According to a recent study conducted by SkillSurvey, it’s that latter point that companies need to really worry about when hiring seasonal customer-service associates: 31 percent of seasonal candidates need to improve their “ability to encourage customers to upgrade or buy new products or services by offering them more options,” and 27 percent “need to work on their ability to give customers specific recommendations about company products and services, based on information about the customer.”

“Are [your seasonal hires] able to upsell people when they’re offering all the buying signals possible?,” asks Bixler, with whom Recruiter.com has spoken  previously. “If the answer to that is ‘No,’ then you’re probably leaving revenue on the table, and that money will be spent elsewhere.”

American Express’s “2014 Global Customer Service Barometer”  supports Bixler’s suggestion: 74 percent of customers say they spend more money with companies that have given them great customer service in the past, and 68 percent of customers say they are willing to spend more — up to 14 percent more — at companies that provide “excellent customer service.” Conversely, 37 percent of customers say a single instance of poor customer service would motivate them to bring their business elsewhere.

“At the end of the day, whether we have large companies with large customer service centers, or small companies that have customer service people inside the building, they want to know, ‘Hey, where are the most common areas of development … we should be looking at?” Bixler says.

Knowing seasonal hires’ strengths and weaknesses ahead of time can help employers make more strategic decisions about how they deploy or train these workers. Given that most of these hires will only be with the company for a few months, time is of the essence.

“If you hire a customer service person, and they are very strong at selling, you might want to actually give them an opportunity to sell more where appropriate,” Bixler explains. Similarly, he notes that companies will want to see where candidates have “areas of development or issues that must be resolved if you’re going to bring the person on,” which would allow employers to identify the sorts of immediate training their seasonal hires might need.

(Stored data)
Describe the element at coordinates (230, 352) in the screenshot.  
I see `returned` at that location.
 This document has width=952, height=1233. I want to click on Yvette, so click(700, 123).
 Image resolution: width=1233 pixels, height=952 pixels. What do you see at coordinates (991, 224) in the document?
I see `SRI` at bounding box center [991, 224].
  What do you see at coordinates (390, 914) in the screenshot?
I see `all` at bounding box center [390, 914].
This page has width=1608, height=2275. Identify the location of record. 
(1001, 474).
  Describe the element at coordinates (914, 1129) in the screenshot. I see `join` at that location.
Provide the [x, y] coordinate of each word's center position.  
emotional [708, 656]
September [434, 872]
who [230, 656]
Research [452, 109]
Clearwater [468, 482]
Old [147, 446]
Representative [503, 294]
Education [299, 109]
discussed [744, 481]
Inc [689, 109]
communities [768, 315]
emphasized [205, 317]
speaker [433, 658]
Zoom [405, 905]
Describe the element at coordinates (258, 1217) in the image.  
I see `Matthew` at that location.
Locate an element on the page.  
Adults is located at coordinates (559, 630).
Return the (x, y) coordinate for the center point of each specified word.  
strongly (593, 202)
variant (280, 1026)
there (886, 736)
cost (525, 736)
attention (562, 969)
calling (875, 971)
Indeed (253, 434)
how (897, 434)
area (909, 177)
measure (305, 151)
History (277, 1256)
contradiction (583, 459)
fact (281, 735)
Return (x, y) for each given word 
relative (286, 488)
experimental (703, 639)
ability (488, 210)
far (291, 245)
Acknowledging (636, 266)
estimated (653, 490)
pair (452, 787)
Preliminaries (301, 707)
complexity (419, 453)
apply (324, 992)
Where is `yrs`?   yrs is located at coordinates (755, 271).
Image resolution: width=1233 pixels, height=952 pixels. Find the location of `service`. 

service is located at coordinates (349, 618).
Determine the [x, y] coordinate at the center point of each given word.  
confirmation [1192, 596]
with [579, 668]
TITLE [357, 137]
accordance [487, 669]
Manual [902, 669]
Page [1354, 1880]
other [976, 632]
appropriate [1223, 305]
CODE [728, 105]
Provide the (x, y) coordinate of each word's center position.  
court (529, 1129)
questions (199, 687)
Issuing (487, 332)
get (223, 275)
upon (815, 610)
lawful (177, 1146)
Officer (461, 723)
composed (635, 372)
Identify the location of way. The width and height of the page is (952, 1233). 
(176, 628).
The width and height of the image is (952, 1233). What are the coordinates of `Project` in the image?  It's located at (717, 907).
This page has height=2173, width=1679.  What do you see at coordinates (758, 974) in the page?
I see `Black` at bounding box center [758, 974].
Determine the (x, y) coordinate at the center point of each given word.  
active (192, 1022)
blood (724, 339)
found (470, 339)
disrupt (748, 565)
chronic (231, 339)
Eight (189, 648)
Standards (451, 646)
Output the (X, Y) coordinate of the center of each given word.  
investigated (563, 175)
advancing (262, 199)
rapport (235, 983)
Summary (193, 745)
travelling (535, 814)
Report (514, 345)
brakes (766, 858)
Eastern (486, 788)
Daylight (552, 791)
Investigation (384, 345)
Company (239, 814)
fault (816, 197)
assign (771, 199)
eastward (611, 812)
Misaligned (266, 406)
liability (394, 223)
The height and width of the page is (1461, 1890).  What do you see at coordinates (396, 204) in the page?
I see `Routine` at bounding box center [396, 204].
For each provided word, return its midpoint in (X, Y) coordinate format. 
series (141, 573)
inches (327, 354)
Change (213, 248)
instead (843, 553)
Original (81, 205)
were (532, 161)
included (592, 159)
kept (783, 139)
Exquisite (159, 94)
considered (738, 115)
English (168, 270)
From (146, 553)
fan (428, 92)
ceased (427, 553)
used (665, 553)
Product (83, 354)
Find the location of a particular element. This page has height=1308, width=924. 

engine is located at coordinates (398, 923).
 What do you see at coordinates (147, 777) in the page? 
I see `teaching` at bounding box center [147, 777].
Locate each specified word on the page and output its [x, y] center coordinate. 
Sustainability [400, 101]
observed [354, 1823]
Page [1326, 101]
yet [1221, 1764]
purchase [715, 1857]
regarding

**What the exercise asks:**
In the text on seasonal customer-service hires, what share of customers say one instance of poor customer service would make them take their business elsewhere?

**Answer space:**
37 percent